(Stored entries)
-- BEGIN --
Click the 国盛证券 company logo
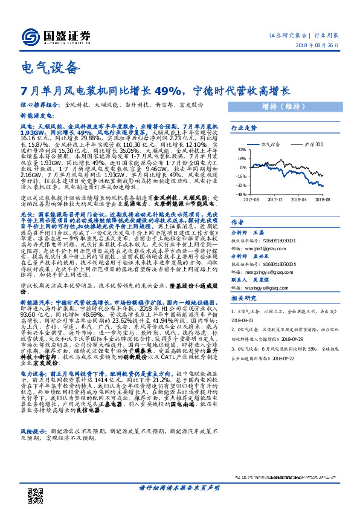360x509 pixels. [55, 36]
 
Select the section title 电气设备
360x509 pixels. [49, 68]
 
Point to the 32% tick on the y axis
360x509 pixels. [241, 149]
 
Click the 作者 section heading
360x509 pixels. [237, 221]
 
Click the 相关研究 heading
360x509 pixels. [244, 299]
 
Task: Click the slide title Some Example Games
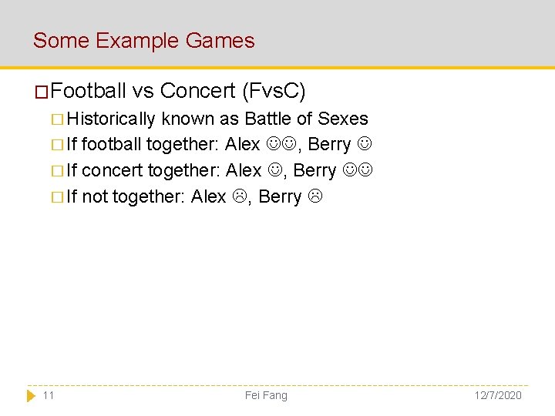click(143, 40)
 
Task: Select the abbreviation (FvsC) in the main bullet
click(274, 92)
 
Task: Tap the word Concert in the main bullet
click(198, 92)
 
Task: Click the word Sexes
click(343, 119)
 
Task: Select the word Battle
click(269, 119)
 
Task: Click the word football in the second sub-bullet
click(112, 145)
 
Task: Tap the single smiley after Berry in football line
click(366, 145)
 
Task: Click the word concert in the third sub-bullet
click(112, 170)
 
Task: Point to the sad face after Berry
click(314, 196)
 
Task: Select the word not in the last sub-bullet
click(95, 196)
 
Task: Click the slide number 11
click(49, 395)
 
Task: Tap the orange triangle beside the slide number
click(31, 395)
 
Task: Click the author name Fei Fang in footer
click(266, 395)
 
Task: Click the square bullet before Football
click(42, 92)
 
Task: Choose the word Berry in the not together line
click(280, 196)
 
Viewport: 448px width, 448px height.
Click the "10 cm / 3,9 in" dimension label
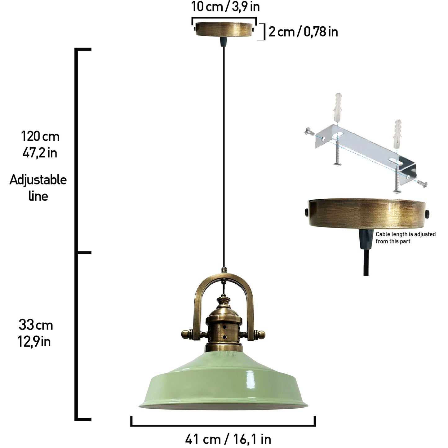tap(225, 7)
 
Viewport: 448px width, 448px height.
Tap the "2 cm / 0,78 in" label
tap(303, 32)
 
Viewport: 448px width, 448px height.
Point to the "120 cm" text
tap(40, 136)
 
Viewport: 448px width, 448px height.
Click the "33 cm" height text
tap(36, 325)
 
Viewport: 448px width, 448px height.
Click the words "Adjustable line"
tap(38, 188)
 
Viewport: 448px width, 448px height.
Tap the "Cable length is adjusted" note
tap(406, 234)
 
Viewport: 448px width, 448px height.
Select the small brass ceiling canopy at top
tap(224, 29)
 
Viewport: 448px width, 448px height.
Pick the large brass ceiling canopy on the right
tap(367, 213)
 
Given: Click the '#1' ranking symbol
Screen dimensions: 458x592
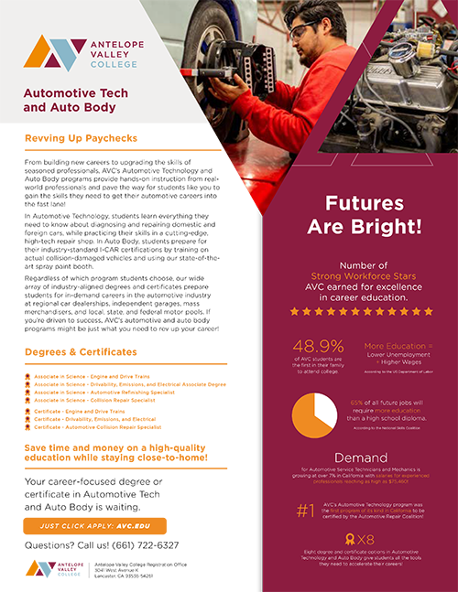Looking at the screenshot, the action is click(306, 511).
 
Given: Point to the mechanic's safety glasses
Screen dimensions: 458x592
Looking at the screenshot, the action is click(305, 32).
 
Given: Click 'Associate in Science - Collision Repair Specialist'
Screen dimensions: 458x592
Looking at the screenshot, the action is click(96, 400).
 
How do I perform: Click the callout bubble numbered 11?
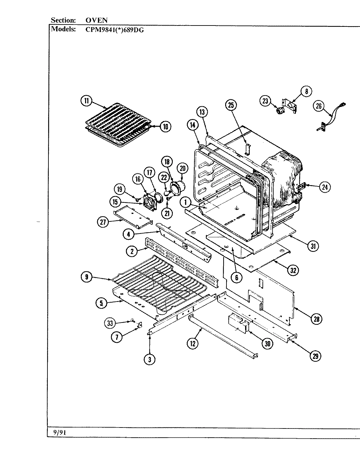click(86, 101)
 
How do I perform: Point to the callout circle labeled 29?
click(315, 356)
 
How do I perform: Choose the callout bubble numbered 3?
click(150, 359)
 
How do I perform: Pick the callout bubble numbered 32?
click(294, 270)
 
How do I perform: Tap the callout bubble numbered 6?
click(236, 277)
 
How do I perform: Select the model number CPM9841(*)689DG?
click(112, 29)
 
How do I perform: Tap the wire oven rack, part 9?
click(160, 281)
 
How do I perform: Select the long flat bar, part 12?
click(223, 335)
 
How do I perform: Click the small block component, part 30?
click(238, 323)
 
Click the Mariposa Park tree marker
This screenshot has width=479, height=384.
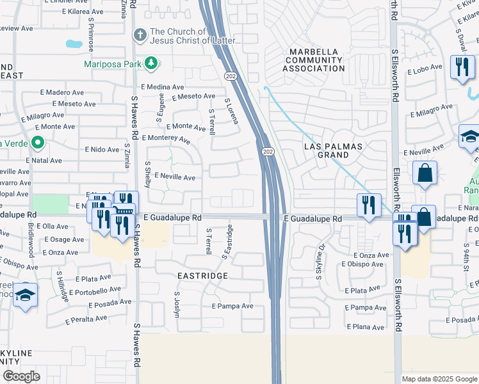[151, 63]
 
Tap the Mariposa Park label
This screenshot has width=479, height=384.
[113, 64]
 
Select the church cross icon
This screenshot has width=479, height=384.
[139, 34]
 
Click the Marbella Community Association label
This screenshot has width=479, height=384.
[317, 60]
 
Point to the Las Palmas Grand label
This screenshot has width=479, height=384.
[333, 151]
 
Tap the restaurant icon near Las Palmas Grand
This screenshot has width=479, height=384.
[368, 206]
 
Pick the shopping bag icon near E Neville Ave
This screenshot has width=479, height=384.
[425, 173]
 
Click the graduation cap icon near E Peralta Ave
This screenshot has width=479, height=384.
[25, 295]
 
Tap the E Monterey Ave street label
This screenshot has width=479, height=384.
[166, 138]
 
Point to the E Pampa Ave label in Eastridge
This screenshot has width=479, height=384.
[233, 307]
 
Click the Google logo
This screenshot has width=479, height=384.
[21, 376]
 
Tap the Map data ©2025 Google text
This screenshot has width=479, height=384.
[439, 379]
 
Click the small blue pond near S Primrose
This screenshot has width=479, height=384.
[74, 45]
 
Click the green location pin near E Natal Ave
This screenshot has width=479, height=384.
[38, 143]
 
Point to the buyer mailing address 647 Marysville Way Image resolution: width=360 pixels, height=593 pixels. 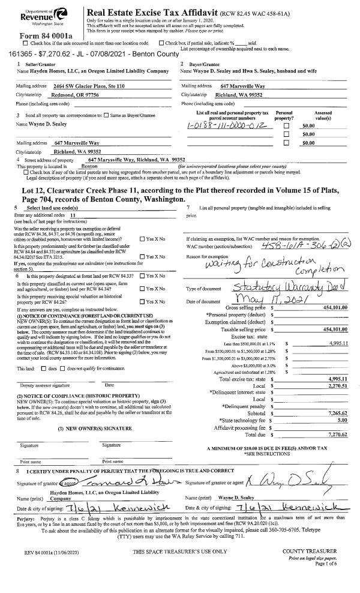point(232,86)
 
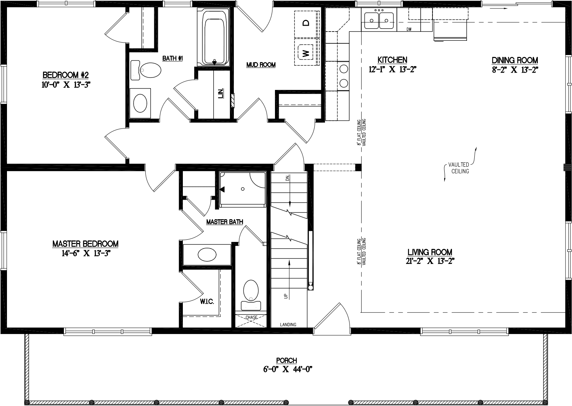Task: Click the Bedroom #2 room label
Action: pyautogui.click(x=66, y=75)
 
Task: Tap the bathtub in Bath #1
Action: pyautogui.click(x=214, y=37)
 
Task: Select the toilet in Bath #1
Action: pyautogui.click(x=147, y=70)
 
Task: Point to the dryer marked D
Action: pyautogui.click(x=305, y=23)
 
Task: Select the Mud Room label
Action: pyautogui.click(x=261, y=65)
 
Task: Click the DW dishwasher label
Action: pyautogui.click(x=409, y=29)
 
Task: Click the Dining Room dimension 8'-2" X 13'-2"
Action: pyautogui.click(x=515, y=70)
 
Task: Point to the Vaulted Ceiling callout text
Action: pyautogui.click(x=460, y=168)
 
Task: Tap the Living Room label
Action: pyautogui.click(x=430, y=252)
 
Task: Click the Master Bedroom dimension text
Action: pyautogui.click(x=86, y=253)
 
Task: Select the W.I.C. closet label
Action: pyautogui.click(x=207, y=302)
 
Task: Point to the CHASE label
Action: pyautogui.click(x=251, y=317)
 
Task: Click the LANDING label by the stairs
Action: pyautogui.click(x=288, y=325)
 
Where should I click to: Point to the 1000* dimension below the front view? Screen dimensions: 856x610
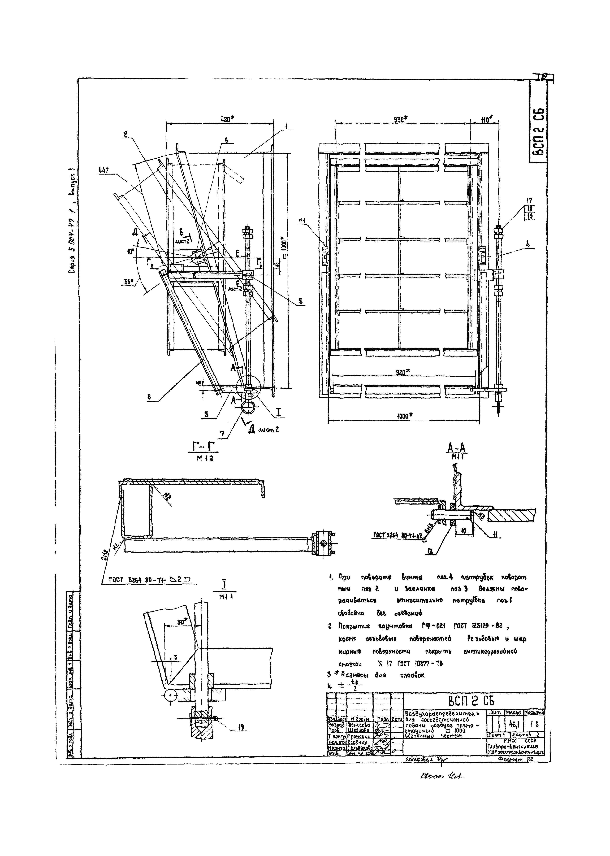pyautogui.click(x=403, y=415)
-- END --
# What you are asked to do
Copy the data from the line containing "Task: Select the W.I.C. closet label" through the line containing "Action: pyautogui.click(x=288, y=325)", inclusive, substituting "tag" for "label" and leaving everything else unchanged.

# The answer
Task: Select the W.I.C. closet tag
Action: pyautogui.click(x=207, y=302)
 
Task: Point to the CHASE tag
Action: pyautogui.click(x=251, y=317)
 
Task: Click the LANDING tag by the stairs
Action: pyautogui.click(x=288, y=325)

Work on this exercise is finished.